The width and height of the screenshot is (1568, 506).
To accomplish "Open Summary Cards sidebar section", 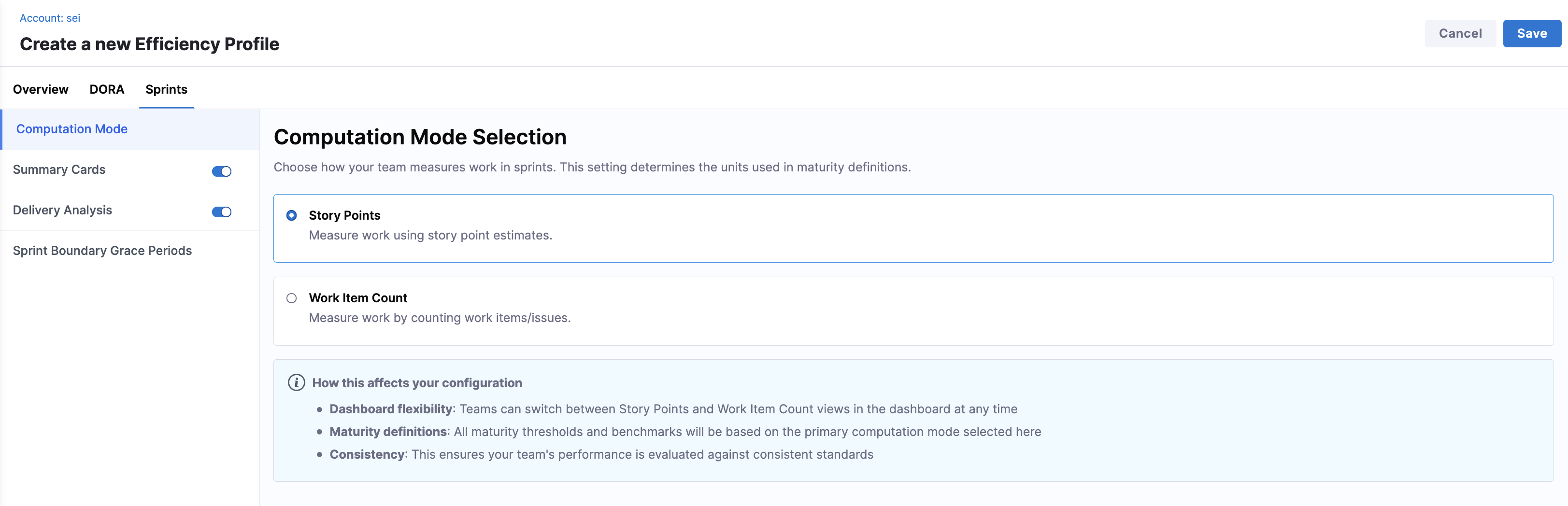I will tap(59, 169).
...
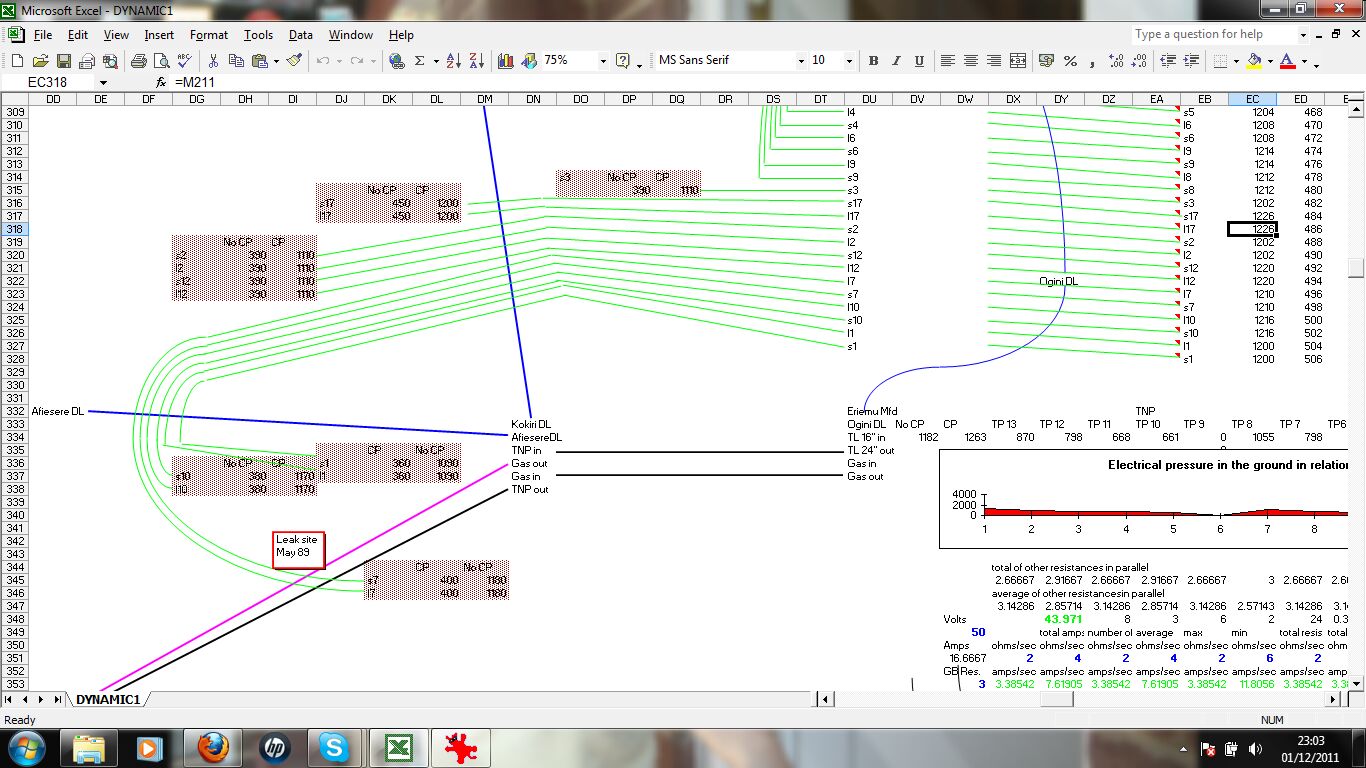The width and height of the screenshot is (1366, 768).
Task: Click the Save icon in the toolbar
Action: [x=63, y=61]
* * *
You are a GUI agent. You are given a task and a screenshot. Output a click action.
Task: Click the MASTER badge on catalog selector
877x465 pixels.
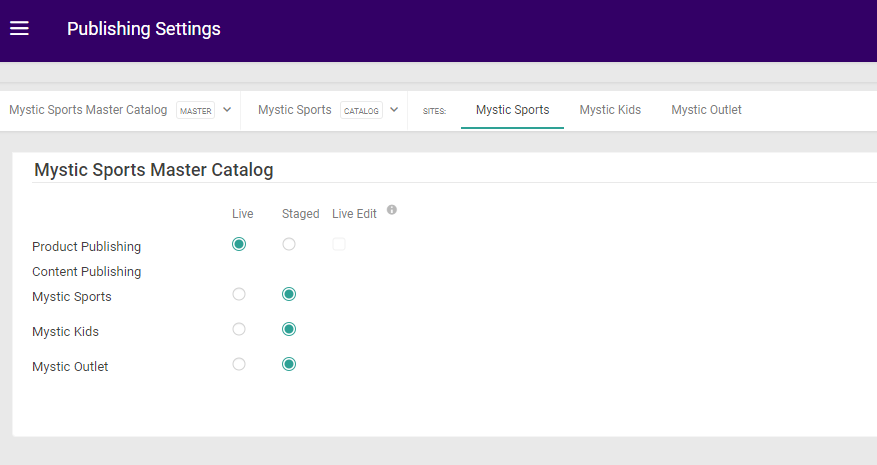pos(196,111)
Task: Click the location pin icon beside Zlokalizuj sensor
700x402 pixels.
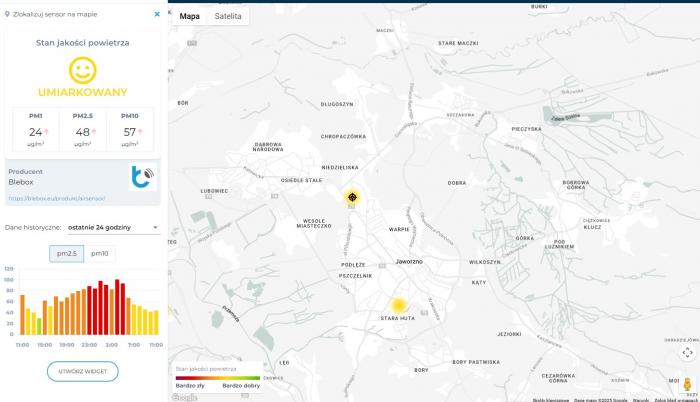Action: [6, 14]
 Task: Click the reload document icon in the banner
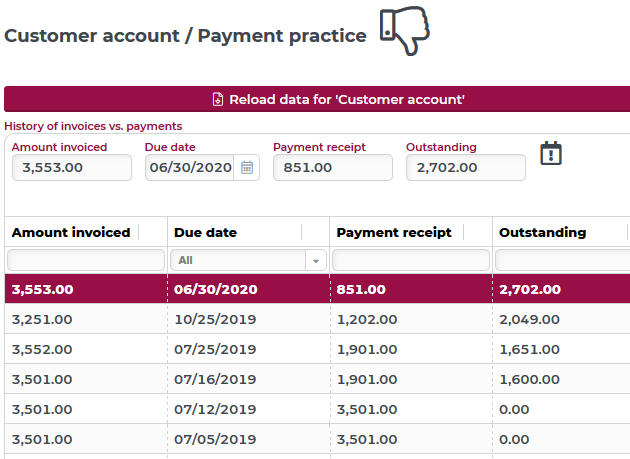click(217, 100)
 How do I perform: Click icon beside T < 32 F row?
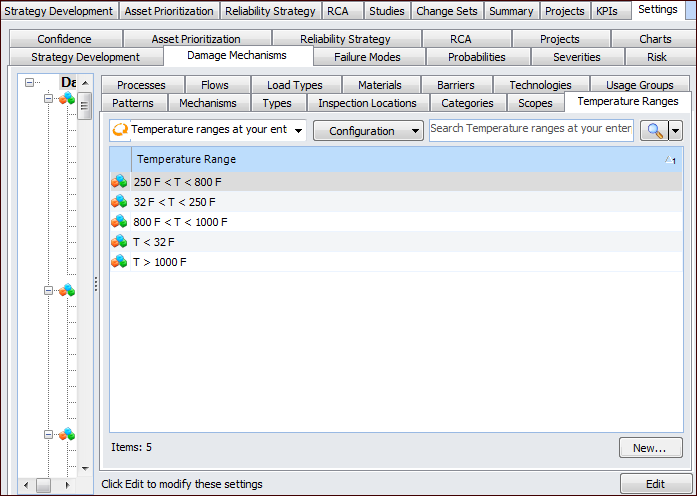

◆ Aim of the exercise
Search the entries for the string "beside" and copy each line where it occurs.

◆ Response to this task
Task: Click the location pin icon beside Zlokalizuj sensor
 How do I perform: Click icon beside T < 32 F row?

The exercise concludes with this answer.